From the data that follows, report how many lines hold the string "each", giving only the number.

**DATA**
————————

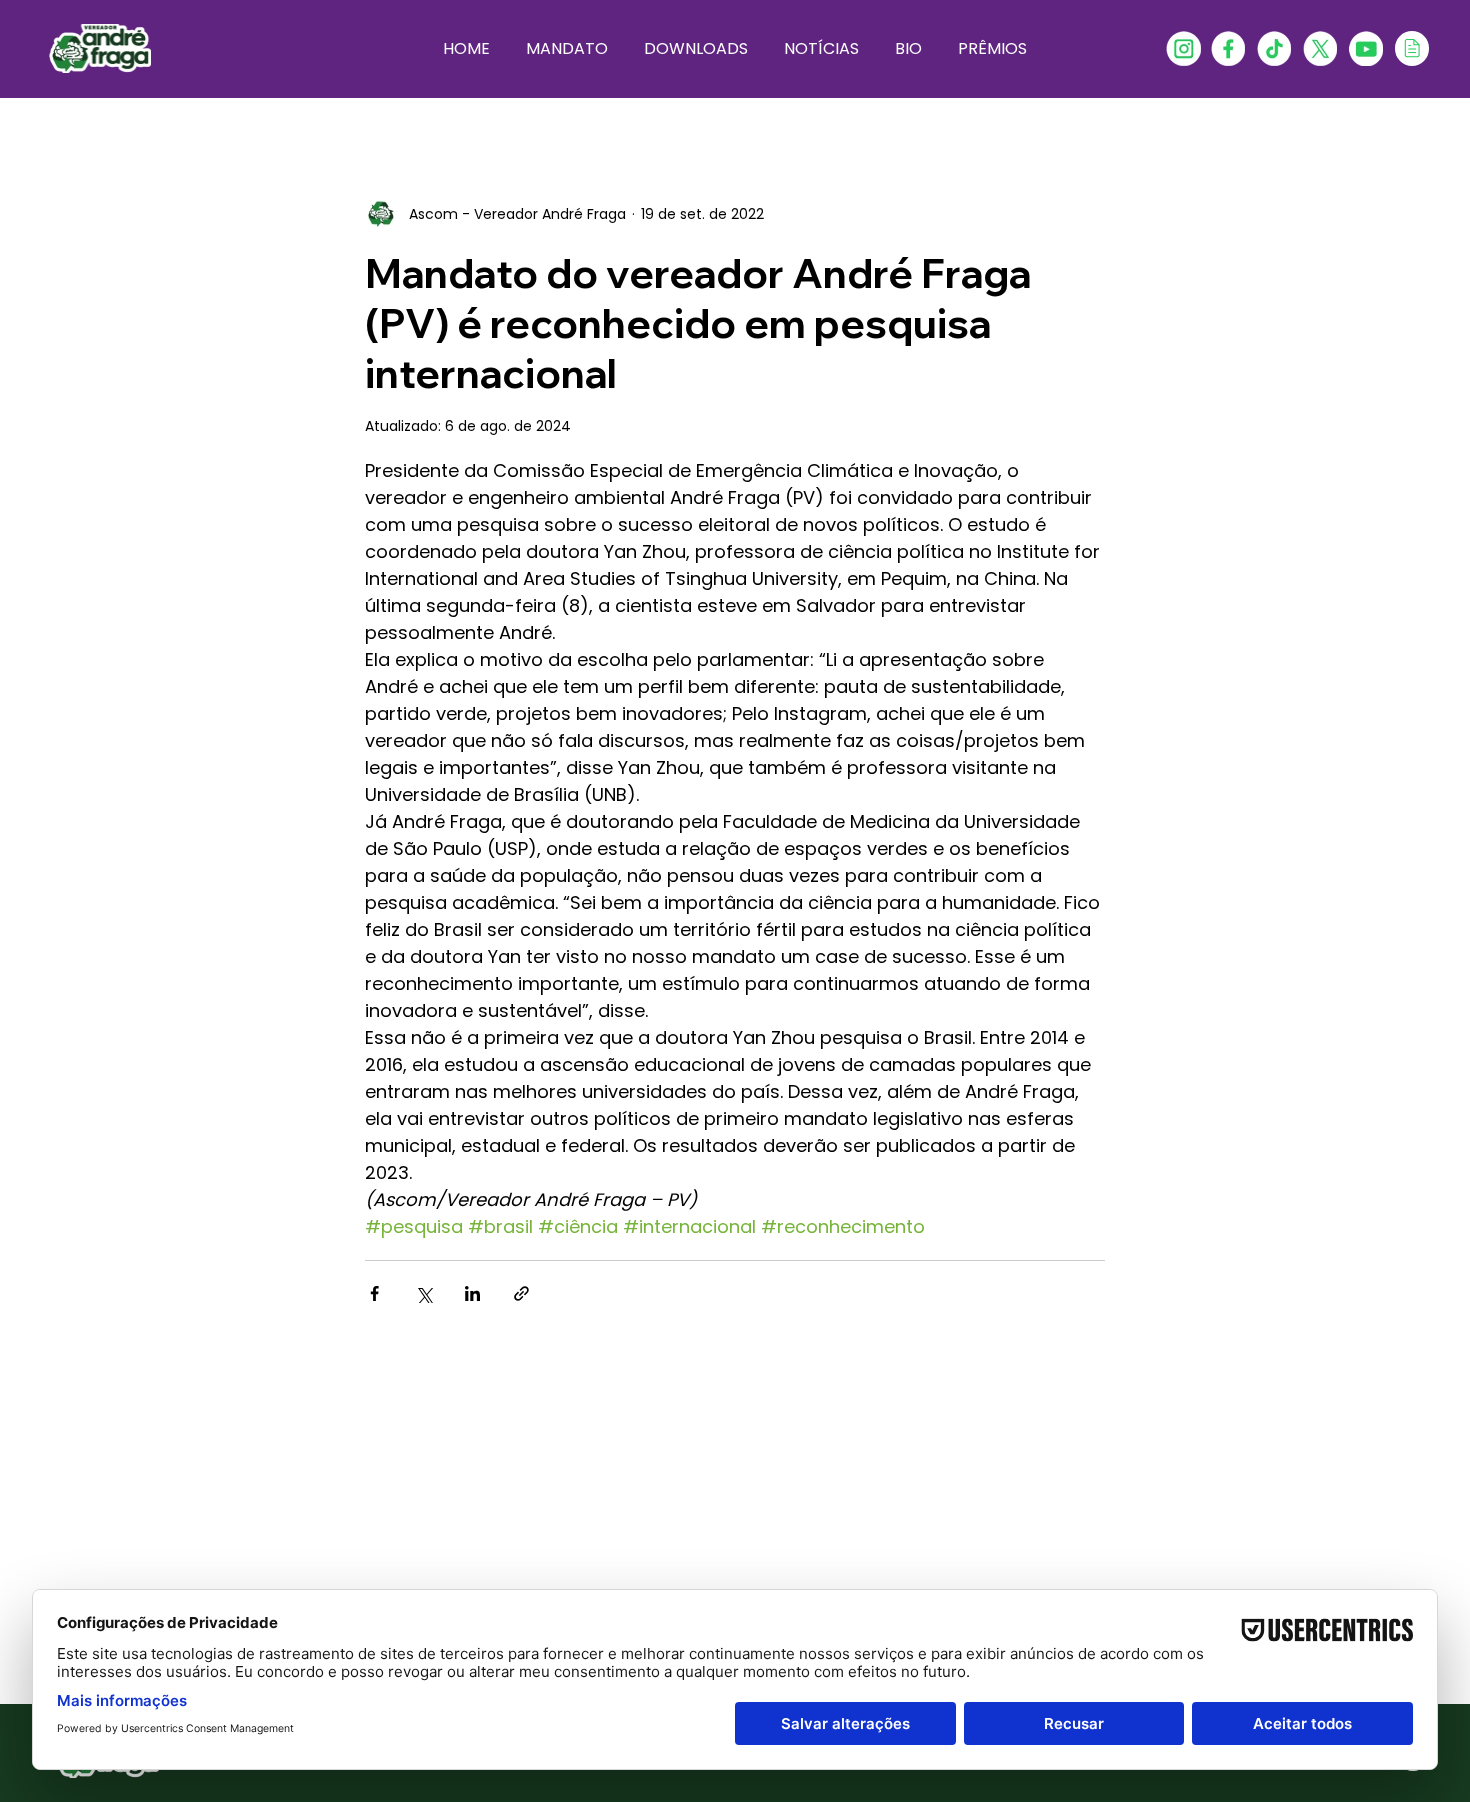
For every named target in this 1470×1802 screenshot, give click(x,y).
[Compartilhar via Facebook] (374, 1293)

————————

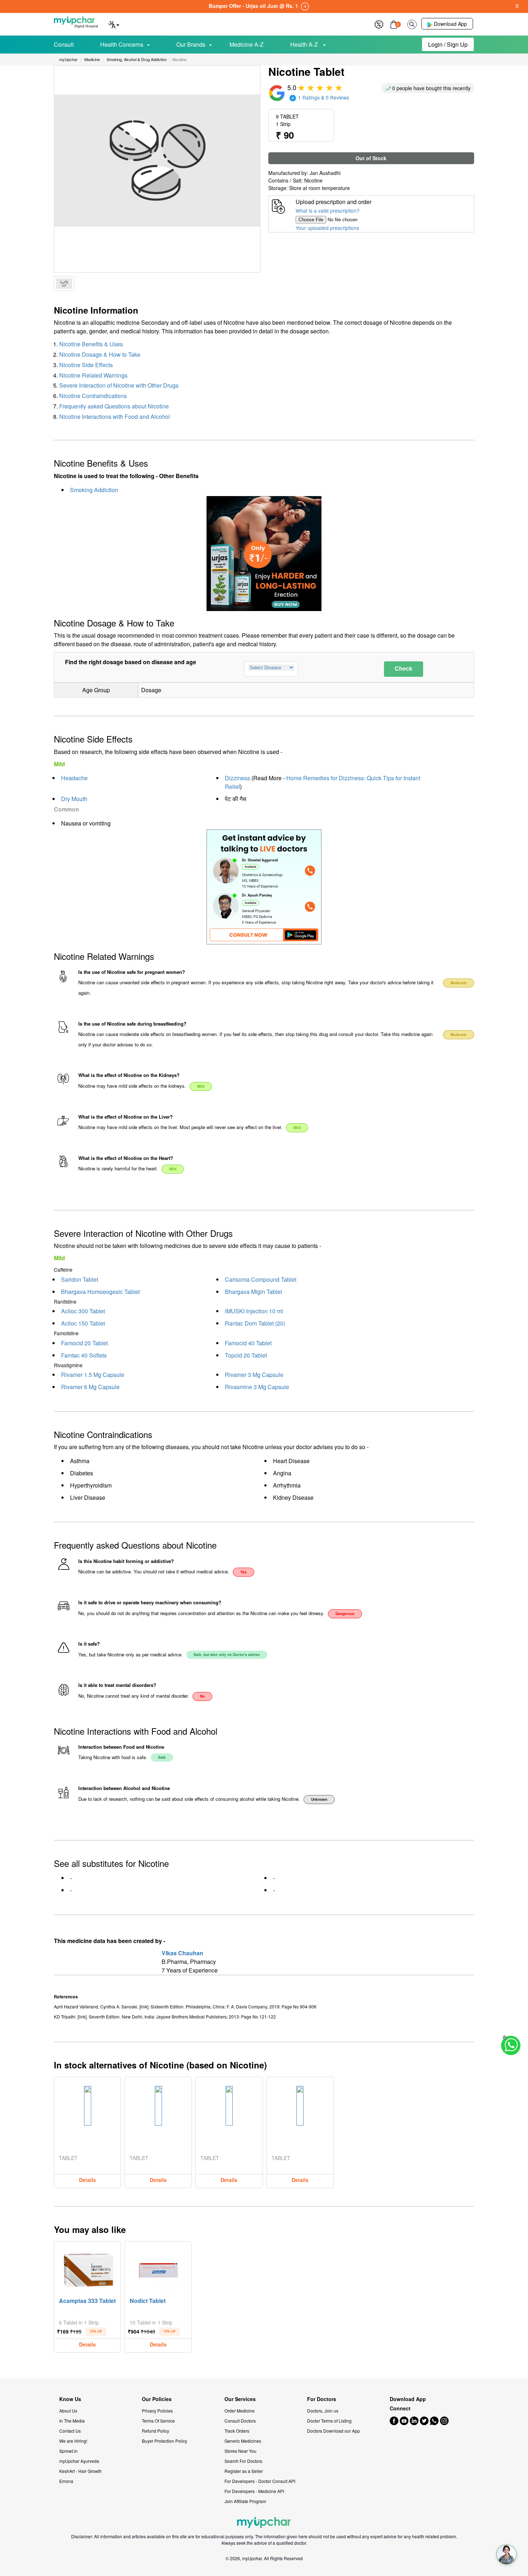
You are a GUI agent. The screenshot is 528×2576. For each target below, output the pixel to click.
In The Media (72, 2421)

————————

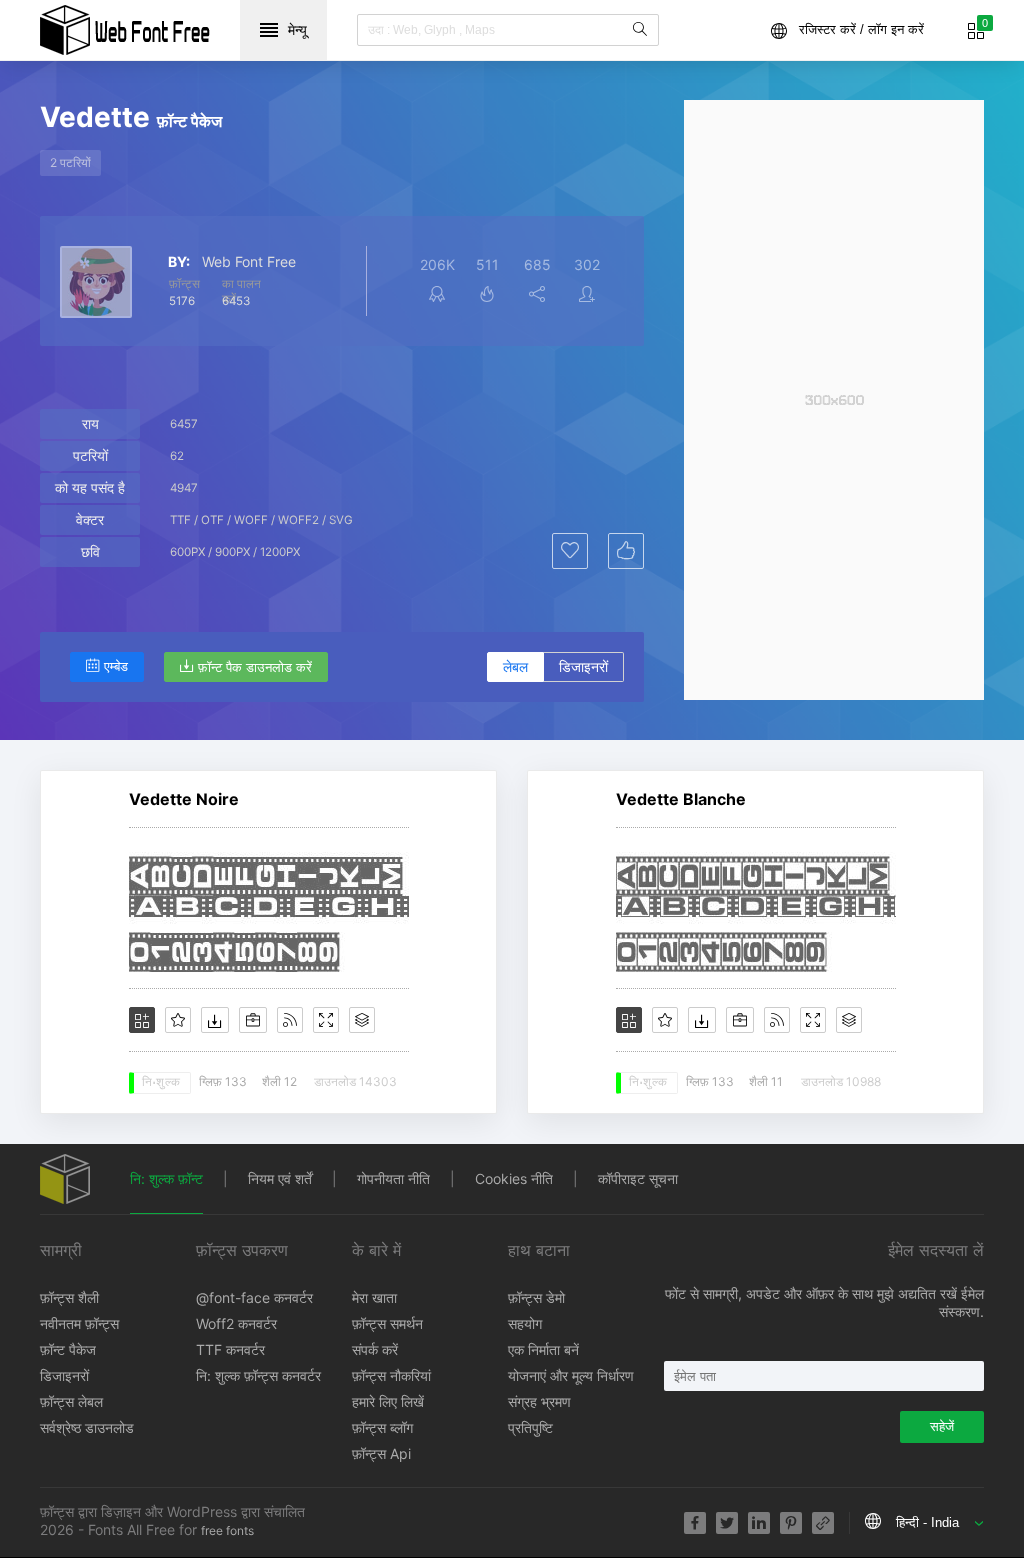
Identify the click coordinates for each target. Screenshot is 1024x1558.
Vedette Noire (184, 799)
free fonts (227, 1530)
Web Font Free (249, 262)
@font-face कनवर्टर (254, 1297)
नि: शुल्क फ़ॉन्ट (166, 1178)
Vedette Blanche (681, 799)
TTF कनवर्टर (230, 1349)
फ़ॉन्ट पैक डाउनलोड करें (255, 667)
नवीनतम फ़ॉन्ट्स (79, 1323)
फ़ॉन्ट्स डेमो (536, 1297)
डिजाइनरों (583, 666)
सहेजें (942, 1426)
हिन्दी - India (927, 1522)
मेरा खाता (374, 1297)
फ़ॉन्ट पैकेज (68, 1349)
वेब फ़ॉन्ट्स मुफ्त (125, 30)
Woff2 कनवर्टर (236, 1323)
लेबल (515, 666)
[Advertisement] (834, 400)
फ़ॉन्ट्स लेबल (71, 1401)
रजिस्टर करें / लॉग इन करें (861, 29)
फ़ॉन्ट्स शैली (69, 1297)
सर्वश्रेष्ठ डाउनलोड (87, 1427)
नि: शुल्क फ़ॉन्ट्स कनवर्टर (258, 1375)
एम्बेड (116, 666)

————————

**SOLVED EXERCISE**
2